Post-natal stress-induced endocrine and metabolic alterations in mice at adulthood involve different pro-opiomelanocortin-derived peptides.

In previous investigations we added a physical stress (mild pain) to the "classical" post-natal psychological stress in male mice, and we found that this combination produced a series of dysmetabolic signs very similar to mild human type-2 diabetes. Here, for the first time we demonstrate that within this diabetes model at least two groups of signs depend on the unbalance of two different endogenous systems.
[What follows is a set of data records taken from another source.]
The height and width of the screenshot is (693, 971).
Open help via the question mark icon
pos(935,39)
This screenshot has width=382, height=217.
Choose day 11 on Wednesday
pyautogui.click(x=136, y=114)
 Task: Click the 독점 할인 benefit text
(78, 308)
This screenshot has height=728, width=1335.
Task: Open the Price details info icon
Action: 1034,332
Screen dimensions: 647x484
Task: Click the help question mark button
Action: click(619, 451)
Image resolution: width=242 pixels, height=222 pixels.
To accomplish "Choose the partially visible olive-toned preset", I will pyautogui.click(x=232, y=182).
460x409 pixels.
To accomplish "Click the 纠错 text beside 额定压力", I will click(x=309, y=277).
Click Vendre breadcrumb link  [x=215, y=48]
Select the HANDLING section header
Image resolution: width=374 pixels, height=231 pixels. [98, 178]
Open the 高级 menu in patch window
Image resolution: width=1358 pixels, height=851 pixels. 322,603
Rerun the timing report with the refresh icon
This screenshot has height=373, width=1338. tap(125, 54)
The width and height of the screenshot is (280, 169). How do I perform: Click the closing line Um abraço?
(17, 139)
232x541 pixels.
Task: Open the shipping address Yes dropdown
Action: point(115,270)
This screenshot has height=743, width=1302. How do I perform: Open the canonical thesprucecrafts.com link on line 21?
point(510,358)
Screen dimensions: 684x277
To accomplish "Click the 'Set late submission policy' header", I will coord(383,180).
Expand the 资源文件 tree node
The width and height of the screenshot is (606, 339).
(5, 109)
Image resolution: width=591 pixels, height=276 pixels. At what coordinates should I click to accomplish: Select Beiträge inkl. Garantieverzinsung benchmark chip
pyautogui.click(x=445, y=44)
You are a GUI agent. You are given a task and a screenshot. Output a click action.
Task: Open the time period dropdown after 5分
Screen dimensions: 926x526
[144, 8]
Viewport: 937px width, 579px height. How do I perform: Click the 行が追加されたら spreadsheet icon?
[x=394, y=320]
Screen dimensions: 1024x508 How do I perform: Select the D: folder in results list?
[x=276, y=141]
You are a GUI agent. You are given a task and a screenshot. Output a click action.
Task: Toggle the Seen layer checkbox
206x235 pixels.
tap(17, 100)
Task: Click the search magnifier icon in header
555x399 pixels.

Newborn male mice were daily exposed to stressful procedures for 21 days (brief mother separation plus sham injection). Other groups underwent the same procedure, and also received naloxone (Na) to block µ-δ endogenous receptors, or a phosphorothioate antisense oligonucleotide (AS) directed against pro-opiomelanocortin (POMC)-mRNA [to block adrenocorticotropin (ACTH)- and POMC-derived opioid peptides]. Adult mice which received only post-natal stress increased body weight (+7.5%), abdominal overweight (+74%), fasting glycemia (+43%), plasma corticosterone (+110%), plasma (+169%) and pituitary (+153%) ACTH levels. Conversely, hypothalamic ACTH and corticotropin-releasing hormone (CRH) were reduced (-70% and -75%, respectively). Neonatal AS administration reverted all parameters to control values. Neonatal naloxone had little or no influence on glucose, corticosterone, ACTH, CRH levels, whereas it prevented body overweight and abdominal overweight. We conclude that, within this type-2 diabetes model in male mice at least two endocrino-neurohumoral systems are damaged, one concerning the opioid system, and the other concerning HPA hormones. The use of the two drugs was of primary importance to demonstrate this statement, and to demonstrate that these two groups of signs could be defined as "separate entities" following our complex post-natal stress model.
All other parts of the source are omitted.